__Directions__
Could you render all of the material below as a numbered list, one item per line, leaving out blank lines?

[Click-target data]

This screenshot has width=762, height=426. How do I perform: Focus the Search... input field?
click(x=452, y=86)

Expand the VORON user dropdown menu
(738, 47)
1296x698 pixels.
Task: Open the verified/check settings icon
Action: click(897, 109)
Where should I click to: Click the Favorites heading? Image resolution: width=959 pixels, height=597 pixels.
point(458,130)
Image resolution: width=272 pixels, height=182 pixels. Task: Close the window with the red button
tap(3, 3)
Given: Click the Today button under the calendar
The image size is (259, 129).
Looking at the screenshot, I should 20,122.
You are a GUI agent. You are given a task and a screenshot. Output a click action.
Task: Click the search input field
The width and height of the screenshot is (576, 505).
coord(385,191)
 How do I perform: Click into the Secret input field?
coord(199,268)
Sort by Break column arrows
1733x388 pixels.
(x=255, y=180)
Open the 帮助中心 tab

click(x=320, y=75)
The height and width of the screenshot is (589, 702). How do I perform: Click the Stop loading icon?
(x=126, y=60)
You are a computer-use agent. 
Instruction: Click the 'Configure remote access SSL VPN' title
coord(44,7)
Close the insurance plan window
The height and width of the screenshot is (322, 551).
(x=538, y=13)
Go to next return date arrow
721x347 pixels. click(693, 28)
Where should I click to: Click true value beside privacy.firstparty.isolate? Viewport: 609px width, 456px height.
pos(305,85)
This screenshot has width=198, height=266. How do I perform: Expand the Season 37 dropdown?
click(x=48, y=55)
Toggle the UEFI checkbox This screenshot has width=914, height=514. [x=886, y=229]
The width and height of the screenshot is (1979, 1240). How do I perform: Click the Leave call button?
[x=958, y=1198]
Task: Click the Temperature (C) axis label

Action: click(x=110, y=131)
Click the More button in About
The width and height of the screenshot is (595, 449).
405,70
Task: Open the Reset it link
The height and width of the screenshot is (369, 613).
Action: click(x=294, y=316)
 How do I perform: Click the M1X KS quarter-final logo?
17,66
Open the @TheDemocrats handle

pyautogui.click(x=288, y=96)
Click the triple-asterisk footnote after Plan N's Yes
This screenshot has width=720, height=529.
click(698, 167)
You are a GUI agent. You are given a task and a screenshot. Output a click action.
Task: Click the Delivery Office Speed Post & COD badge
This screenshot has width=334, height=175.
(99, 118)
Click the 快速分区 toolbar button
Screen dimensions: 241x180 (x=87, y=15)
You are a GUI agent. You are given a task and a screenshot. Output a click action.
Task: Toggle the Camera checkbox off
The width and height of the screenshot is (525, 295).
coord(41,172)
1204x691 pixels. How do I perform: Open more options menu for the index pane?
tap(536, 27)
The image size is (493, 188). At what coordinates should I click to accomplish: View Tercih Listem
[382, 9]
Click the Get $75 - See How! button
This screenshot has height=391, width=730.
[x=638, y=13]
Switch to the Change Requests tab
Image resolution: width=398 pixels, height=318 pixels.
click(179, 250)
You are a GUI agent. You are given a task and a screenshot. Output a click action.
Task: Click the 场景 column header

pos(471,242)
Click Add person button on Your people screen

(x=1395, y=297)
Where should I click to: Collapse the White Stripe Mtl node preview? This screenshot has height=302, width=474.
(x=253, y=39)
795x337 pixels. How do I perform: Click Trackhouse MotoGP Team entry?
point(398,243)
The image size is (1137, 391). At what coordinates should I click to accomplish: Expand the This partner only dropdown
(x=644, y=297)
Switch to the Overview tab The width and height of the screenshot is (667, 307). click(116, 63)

__Output below__
1. This screenshot has width=762, height=426. How do I perform: Focus the Search... input field?
2. click(x=452, y=86)
3. Expand the VORON user dropdown menu
4. (738, 47)
5. 1296x698 pixels.
6. Task: Open the verified/check settings icon
7. Action: click(897, 109)
8. Where should I click to: Click the Favorites heading? Image resolution: width=959 pixels, height=597 pixels.
9. point(458,130)
10. Image resolution: width=272 pixels, height=182 pixels. Task: Close the window with the red button
11. tap(3, 3)
12. Given: Click the Today button under the calendar
13. The image size is (259, 129).
14. Looking at the screenshot, I should 20,122.
15. You are a GUI agent. You are given a task and a screenshot. Output a click action.
16. Task: Click the search input field
17. The width and height of the screenshot is (576, 505).
18. coord(385,191)
19.  How do I perform: Click into the Secret input field?
20. coord(199,268)
21. Sort by Break column arrows
22. 1733x388 pixels.
23. (x=255, y=180)
24. Open the 帮助中心 tab
25. click(x=320, y=75)
26. The height and width of the screenshot is (589, 702). How do I perform: Click the Stop loading icon?
27. (x=126, y=60)
28. You are a computer-use agent. 
29. Instruction: Click the 'Configure remote access SSL VPN' title
30. coord(44,7)
31. Close the insurance plan window
32. The height and width of the screenshot is (322, 551).
33. (x=538, y=13)
34. Go to next return date arrow
35. 721x347 pixels. click(693, 28)
36. Where should I click to: Click true value beside privacy.firstparty.isolate? Viewport: 609px width, 456px height.
37. pos(305,85)
38. This screenshot has width=198, height=266. How do I perform: Expand the Season 37 dropdown?
39. click(x=48, y=55)
40. Toggle the UEFI checkbox This screenshot has width=914, height=514. [x=886, y=229]
41. The width and height of the screenshot is (1979, 1240). How do I perform: Click the Leave call button?
42. [x=958, y=1198]
43. Task: Click the Temperature (C) axis label
44. Action: click(x=110, y=131)
45. Click the More button in About
46. The width and height of the screenshot is (595, 449).
47. 405,70
48. Task: Open the Reset it link
49. The height and width of the screenshot is (369, 613).
50. Action: click(x=294, y=316)
51.  How do I perform: Click the M1X KS quarter-final logo?
52. 17,66
53. Open the @TheDemocrats handle
54. pyautogui.click(x=288, y=96)
55. Click the triple-asterisk footnote after Plan N's Yes
56. This screenshot has width=720, height=529.
57. click(698, 167)
58. You are a GUI agent. You are given a task and a screenshot. Output a click action.
59. Task: Click the Delivery Office Speed Post & COD badge
60. This screenshot has width=334, height=175.
61. (99, 118)
62. Click the 快速分区 toolbar button
63. Screen dimensions: 241x180 (x=87, y=15)
64. You are a GUI agent. You are given a task and a screenshot. Output a click action.
65. Task: Toggle the Camera checkbox off
66. The width and height of the screenshot is (525, 295).
67. coord(41,172)
68. 1204x691 pixels. How do I perform: Open more options menu for the index pane?
69. tap(536, 27)
70. The image size is (493, 188). At what coordinates should I click to accomplish: View Tercih Listem
71. [382, 9]
72. Click the Get $75 - See How! button
73. This screenshot has height=391, width=730.
74. [x=638, y=13]
75. Switch to the Change Requests tab
76. Image resolution: width=398 pixels, height=318 pixels.
77. click(179, 250)
78. You are a GUI agent. You are given a task and a screenshot. Output a click action.
79. Task: Click the 场景 column header
80. pos(471,242)
81. Click Add person button on Your people screen
82. (x=1395, y=297)
83. Where should I click to: Collapse the White Stripe Mtl node preview? This screenshot has height=302, width=474.
84. (x=253, y=39)
85. 795x337 pixels. How do I perform: Click Trackhouse MotoGP Team entry?
86. point(398,243)
87. The image size is (1137, 391). At what coordinates should I click to accomplish: Expand the This partner only dropdown
88. (x=644, y=297)
89. Switch to the Overview tab The width and height of the screenshot is (667, 307). click(116, 63)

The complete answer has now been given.